While day two at La Ruta de Los Conquistadores on Thursday didn’t pack as much culminative elevation as day one’s stage, the profile map of stage 2 looked like a cardiogram gone mad.
The first climb included a 2km stretch of 30-percent pitch, an incredulous Ismael Ventura noted after the 48-mile stage. The Spaniard said his bike computer was reading consistent gradients of 25 to 30 percent on the climb.
“When it was 18 percent or 20 percent it felt easy,” said Ventura, winner of a race equally as grueling as La Ruta — the 2010 IronBike in Italy.
For five-time La Ruta champ and local favorite “Lico” Ramirez, the first monster climb of the day meant it was time to attack. Ramirez gave up 12 mins 33 seconds to stage-1 winner Ben Sonntag on Wednesday. Ramirez, however, managed to claw back 4 mins 44 secs after winning stage 2.
Sonntag minimized the damage by riding all day with his Cannondale Factory Racing teammate Alex Grant. The pair finished second and third with the same time.
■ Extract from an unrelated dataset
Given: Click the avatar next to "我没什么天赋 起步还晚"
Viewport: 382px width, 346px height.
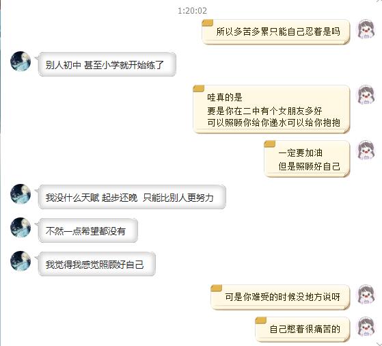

Going into Friday’s stage 3 — which will be battled on Ramirez’s home turf and include ascending the volcano Irazu — the general classification has Sonntag leading at 10 hrs 01 mins with Grant at 2 mins 29 secs behind and Ramirez 7 mins 49 secs off the lead. Ramirez didn’t race in last year’s La Ruta due to a dispute between the race oranizer and the Costa Rica Cycling Federation.
As far as Friday’s stage 3, both Sonntag and Grant are keenly aware that Ramirez — who is showered on the course with calls of “arriba Lico!” from local fans — will be on the hunt as the day unfolds.
Indeed, Ramierz said he plans to attack early so he can be alone during the latter part of the stage when the course hits gnarly fast descents.
“It’s going to be tough to hold him off,” Grant said.
Sonntag, however, said he isn’t ready to concede the day. It is La Ruta, afterall, and anything can happen.
“Thinking about how much time I could lose tomorrow I don’t think is a good recipe,” Sonntag said. “In the end I hope to stick with those guys.”
La Ruta finishes Saturday at the end of stage 4 on the Caribbean coast. The race covers more than 250 miles and started on Costa Rica’s Pacific coast.
Stage 2 Highlights
• Colombian Angela Parra duplicated her stage-1 win by being the first woman across the line again on stage 2. Parra, however, didn’t gap the women’s field by much on Thursday. She finished 3 mins 31 secs ahead of second-place woman and 2009 La Ruta women’s champ Louise Kobin. In third place 13 mins 24 secs back is Rebecca Rusch. Parra sits atop the women’s general classification at 12 hrs 37 mins 16 secs, about 27 minutes ahead of Kobin and about 46 minutes in front of Rusch.
• The big loser on stage 2 was Columbian Luis Mejia. He and “Lico” Ramirez took off on an early flyer and were working together ahead of race leader Ben Sonntag and Alex Grant. About halfway into the stage, however, Mejia suffered a flat and dropped into the field finishing nearly 26 minutes behind stage-winner Ramirez. After finishing second on stage 1, Mejia is now in fifth place overall nearly 23 minutes behind GC leader Sonntag.
• Subaru-Trek racer Sam Schultz continues to receive rookie La Ruta lessons. On Wednesday’s stage 1, Schultz went out hard and finished cooked. During stage two on Thursday, Schultz added to the day’s difficulty after he took a wrong turn and was informed by an elderly local that the rider was “number one” — at the top of an unneeded and hellish climb. After stage 2, the always-smiling Montanan said he is now reconsidering pre-La Ruta advice about the necessity of running a triple chainring.
“I don’t think I gave La Ruta the respect it deserves,” Schultz said, adding that he “managed to bounce off a car” at one point during stage 2. “It’s insane,” he said.
Tres Rios to Turrialba 85km (53mi)
Climbing from the gun, racers will ride up to the volcano Irazu, and past the volcano Turrialba, with the course topping out at over 9,000 feet. Winning times will be approximately four hours.